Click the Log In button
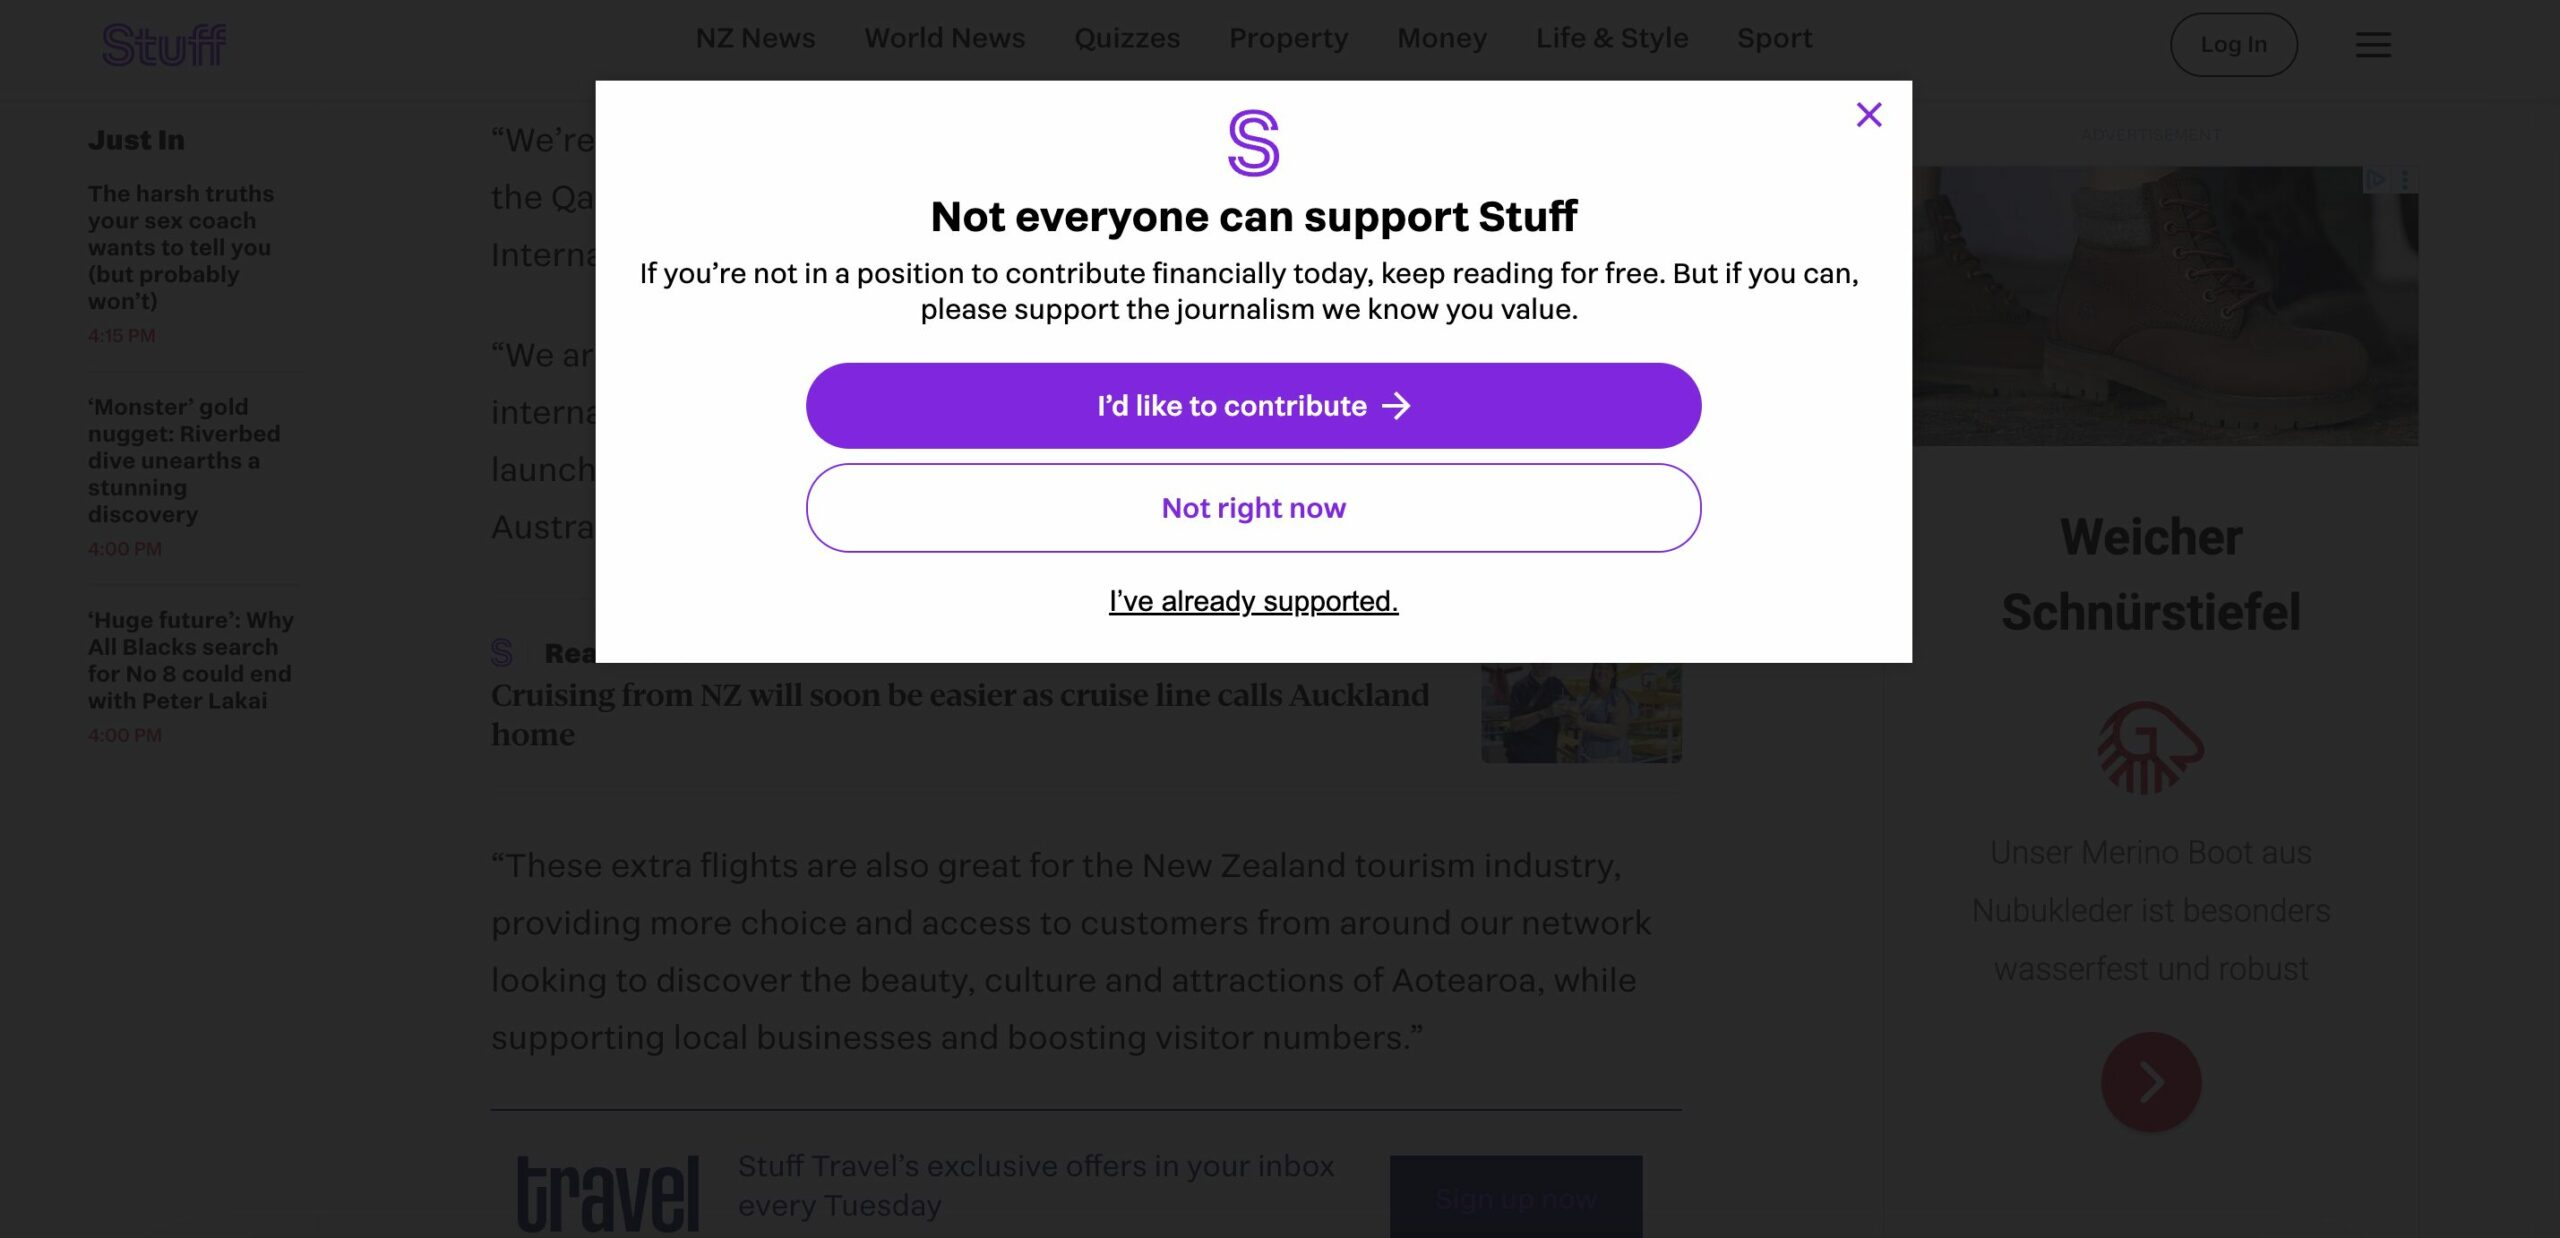2560x1238 pixels. point(2234,43)
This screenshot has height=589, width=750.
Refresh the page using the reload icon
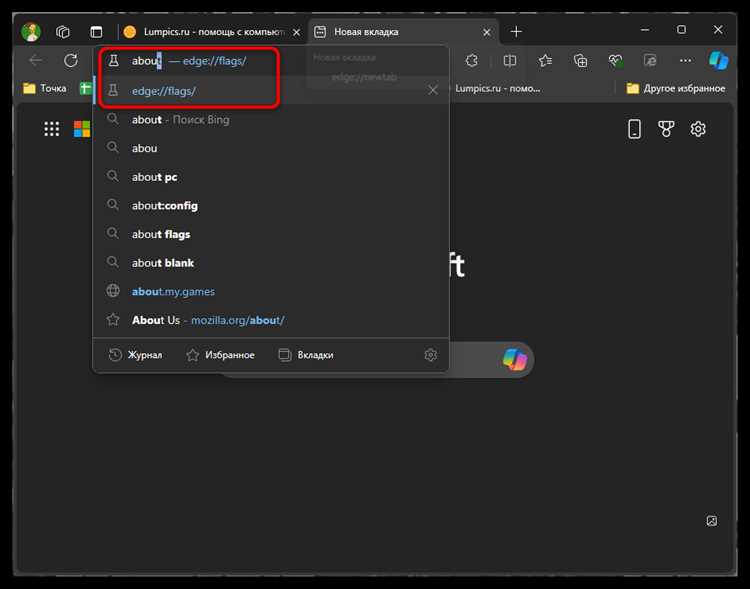point(71,61)
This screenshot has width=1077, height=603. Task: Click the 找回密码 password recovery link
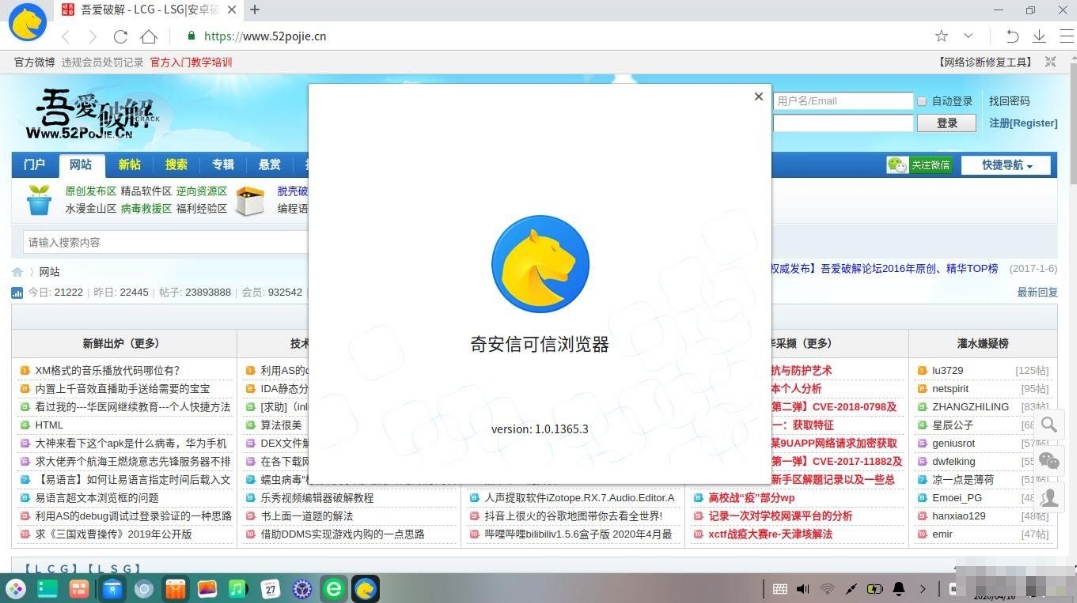[1009, 101]
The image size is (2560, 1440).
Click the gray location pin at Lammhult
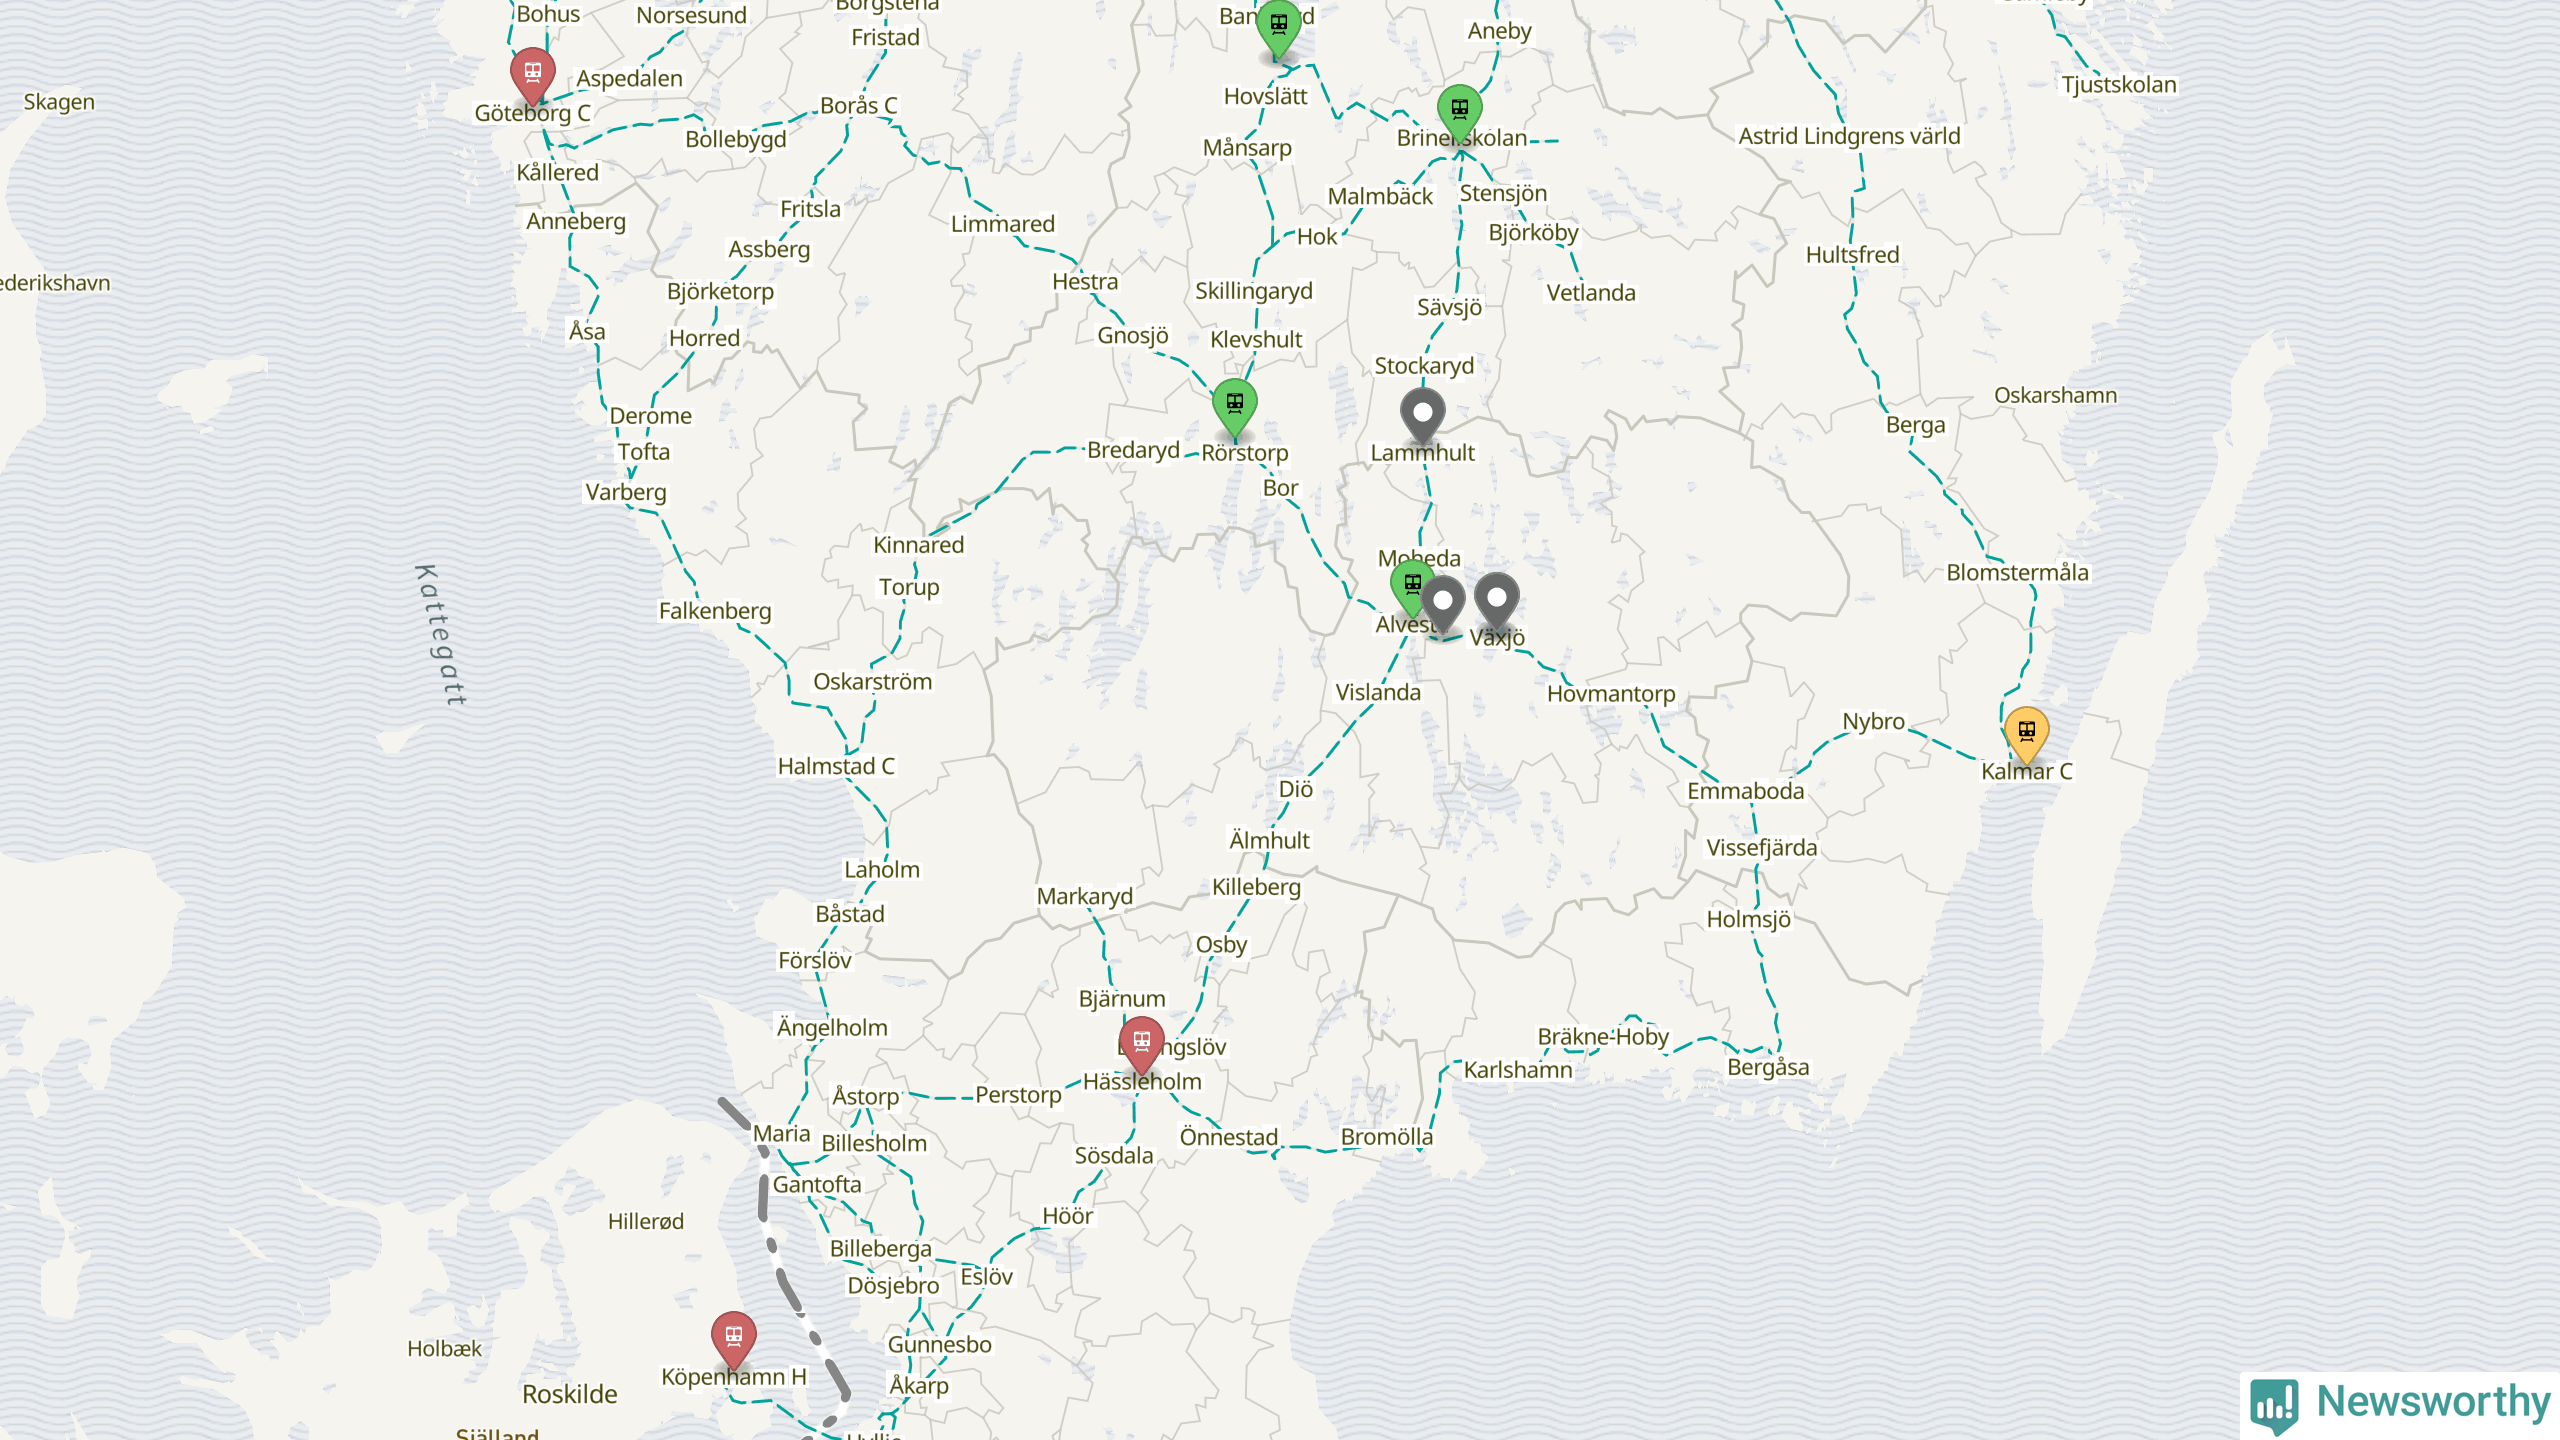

Exercise brief: Rewrite every one of the rows above with "Click" changed to "Tap" wherever it occurs, keeping everything else the same. Omit the pictures.

Solution to this problem:
Tap the Log In button
2560x1238 pixels. point(2234,43)
This screenshot has height=589, width=750.
Refresh the page using the reload icon
point(71,61)
This screenshot has width=1077, height=603. Task: Tap the 找回密码 password recovery link
[1009, 101]
The image size is (2560, 1440).
Tap the gray location pin at Lammhult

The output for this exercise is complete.